The method's args are now individual Java objects and the return parameters are each represented as Holder objects with a WebParam.Mode.OUT value denoting they are return objects. This means that return objects are set as opposed to actually being returned in the method's signature.

Another way to specify bindings other than using the binding.xml file is to embed the enableWrapperStyle as a child of the portType but if a WSDL is from a third party, then having to change it every time a new version of the WSDL is released is open to errors.

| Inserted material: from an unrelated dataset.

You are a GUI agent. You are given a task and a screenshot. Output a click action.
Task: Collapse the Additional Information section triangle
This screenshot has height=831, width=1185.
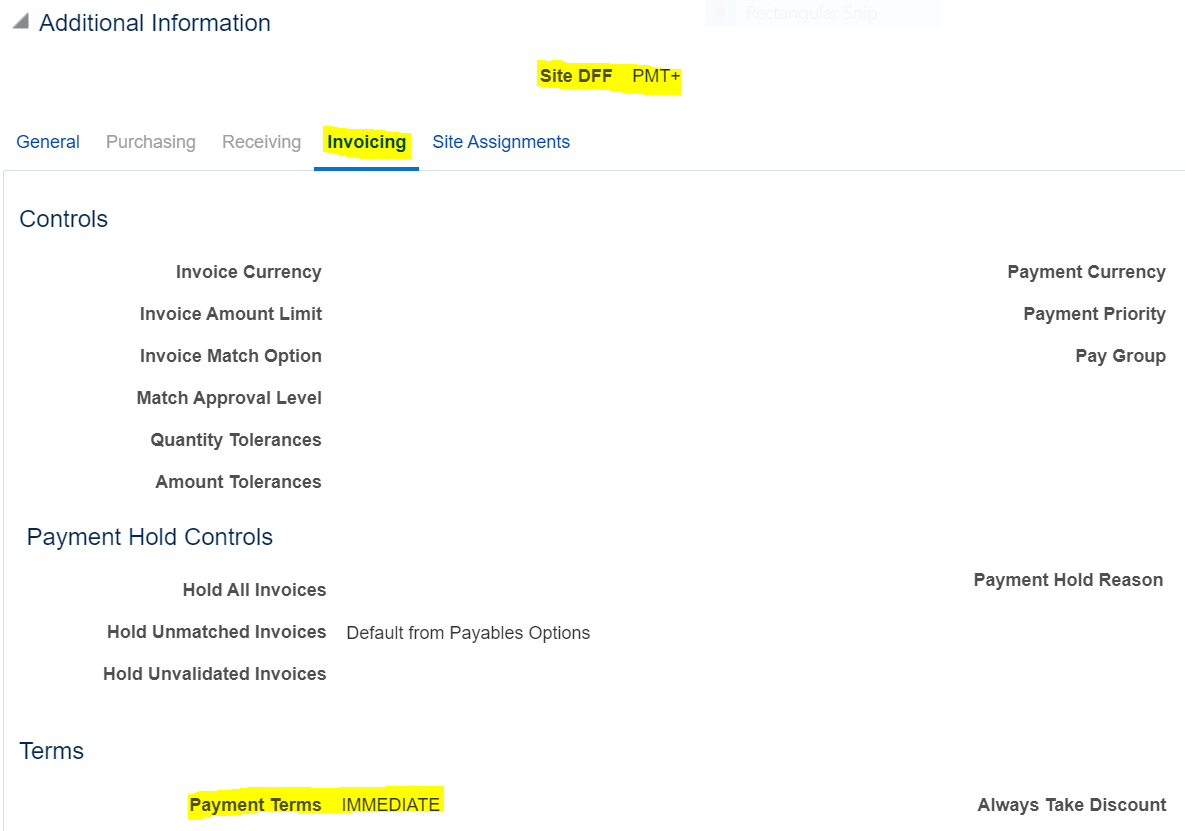pos(20,23)
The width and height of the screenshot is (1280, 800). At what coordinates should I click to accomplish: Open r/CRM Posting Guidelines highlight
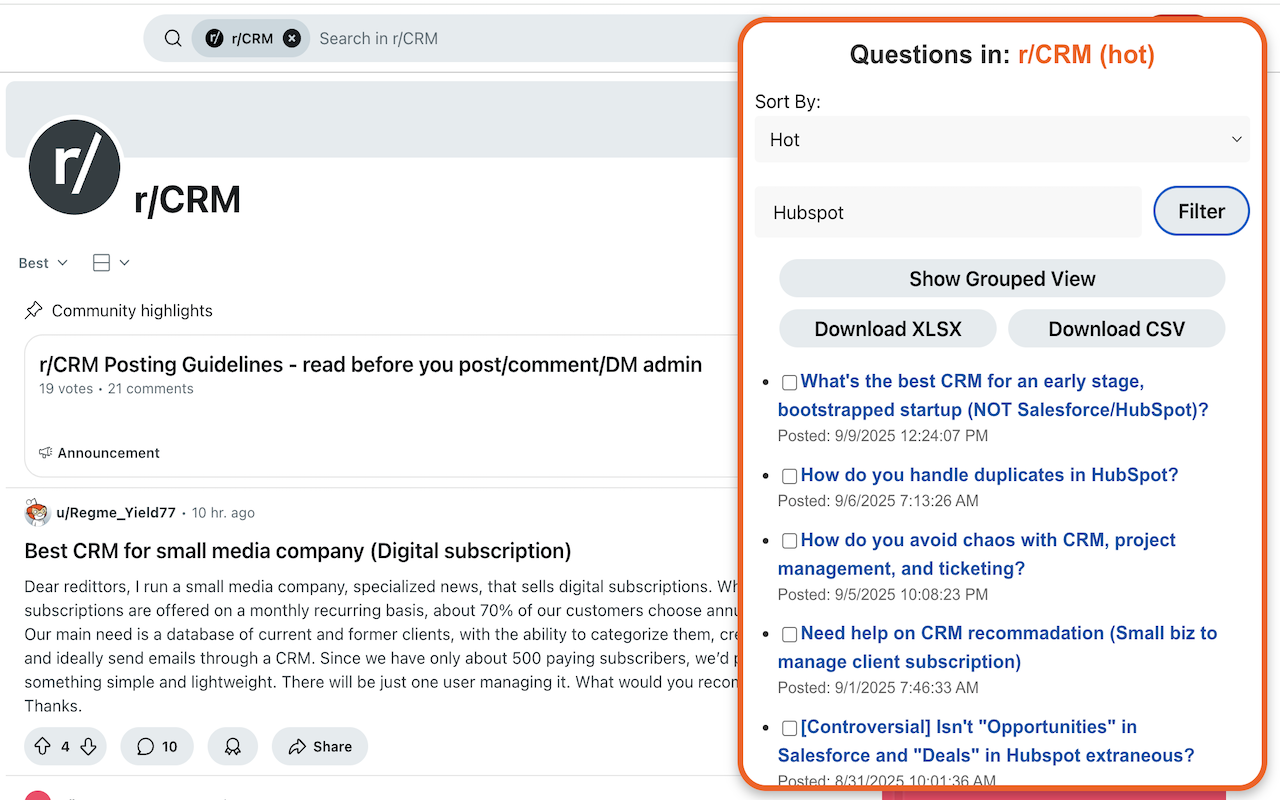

<wsdl:portType name="City81SOAPImplService">
    <jaxws:bindings xmlns:jaxws="http://java.sun.com/xml/ns/jaxws">
        <jaxws:enableWrapperStyle>false</jaxws:enableWrapperStyle>
    </jaxws:bindings>
    ...
</wsdl:portType>


Back to the generated interfaces, and these of course need to be implemented. For an interface with a binding type of BARE, the implemented class would look like below:

@WebService(targetNamespace = "http://soap.city81.com/", name = "City81SOAP", portName = "City81SOAPImplPort", serviceName = "City81SOAPImplService")
@SOAPBinding(style = SOAPBinding.Style.DOCUMENT, use = SOAPBinding.Use.LITERAL, parameterStyle = SOAPBinding.ParameterStyle.BARE)
public class City81SOAPImpl implements City81SOAP {    

    @Override   
    public CreateCustomerResponse createCustomer(CreateCustomer createCustomer) {      
        CreateCustomerResponse createCustomerResponse = 
            new CreateCustomerResponse();     
         .....
        return createCustomerResponse;  
    } 
}


In the case of WRAPPED binding style, the SOAPBinding annotation would include parameterStyle = SOAPBinding.ParameterStyle.WRAPPED and the createCustomer method would be as below:
 

    public void createCustomer(
        String surname,
        String firstName,
        Balance balance,
        Holder<String> customerId,
        Holder<CreateStatus> status) {
    
        customerId= new Holder<String>("1");
        status = new Holder<CreateStatus>(CreateStatus.CREATE_PENDING);
    }   


This post shows that there are different ways to ultimately achieve the same result.